| Exercise task |
Output as a JSON list of strings the listing lines from the one containing "Open 马尔穆什's number 22 player badge" through the end of the listing, both ends included, one string per line with blank lines dropped. Leave out the pictures.

■ ■ ■

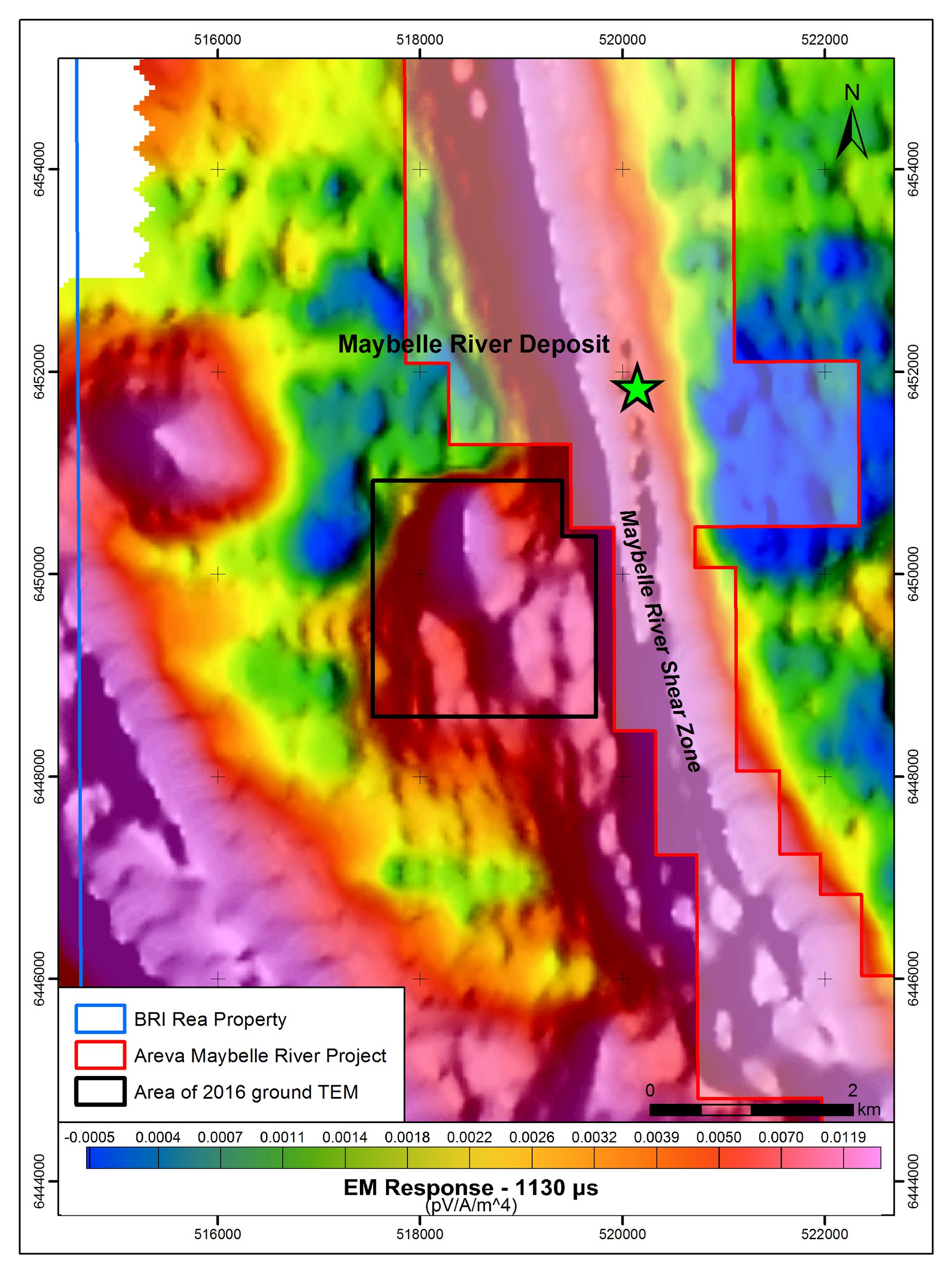Click the EM Response 1130 µs title
This screenshot has width=952, height=1273.
click(x=470, y=1187)
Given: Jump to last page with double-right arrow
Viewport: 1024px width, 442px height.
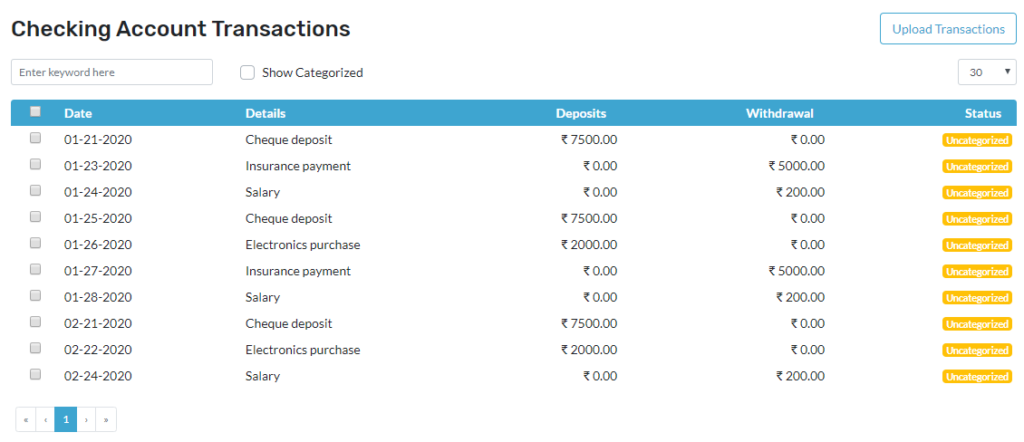Looking at the screenshot, I should tap(106, 419).
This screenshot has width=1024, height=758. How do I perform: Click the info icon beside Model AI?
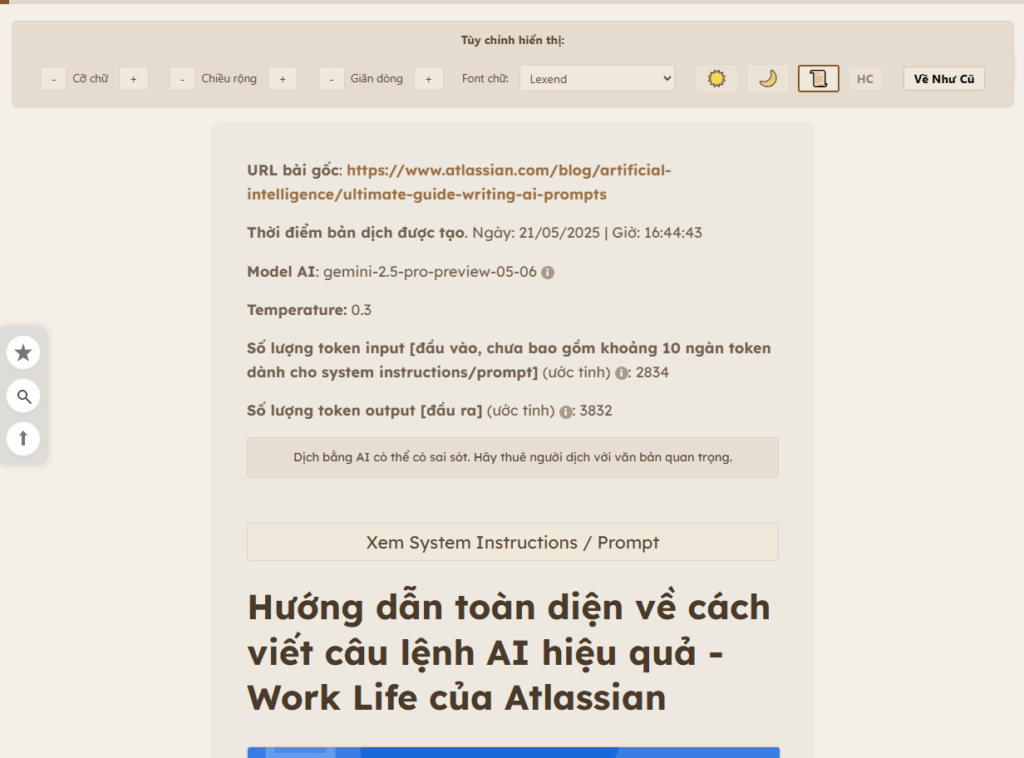(548, 272)
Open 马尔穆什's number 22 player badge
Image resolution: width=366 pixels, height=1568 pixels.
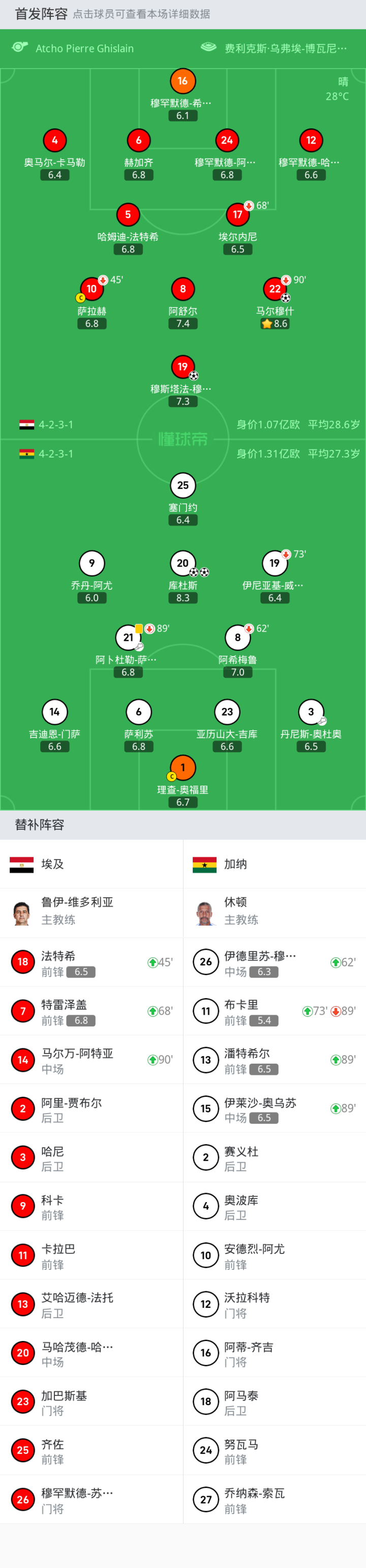[275, 289]
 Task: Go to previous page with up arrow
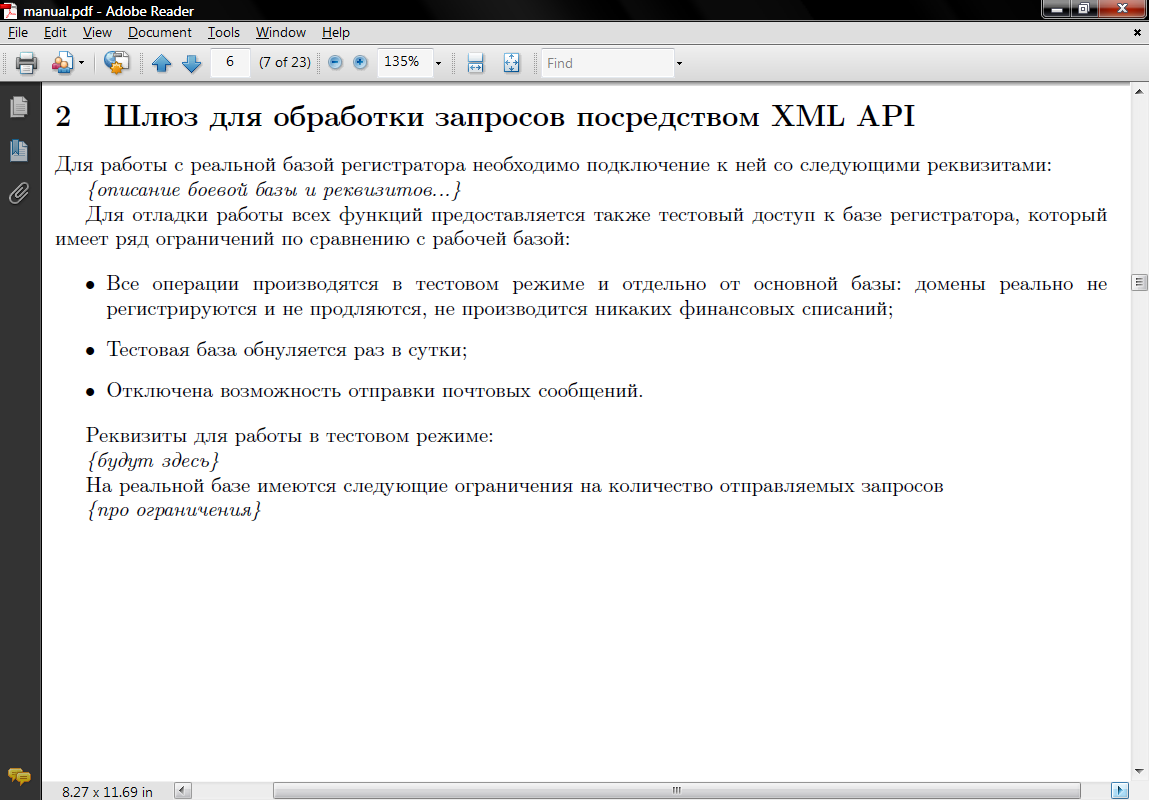tap(162, 63)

■ ■ ■

| Solution to this task |
[
  "Open 马尔穆什's number 22 player badge",
  "Image resolution: width=366 pixels, height=1568 pixels.",
  "[275, 289]",
  " Task: Go to previous page with up arrow",
  "tap(162, 63)"
]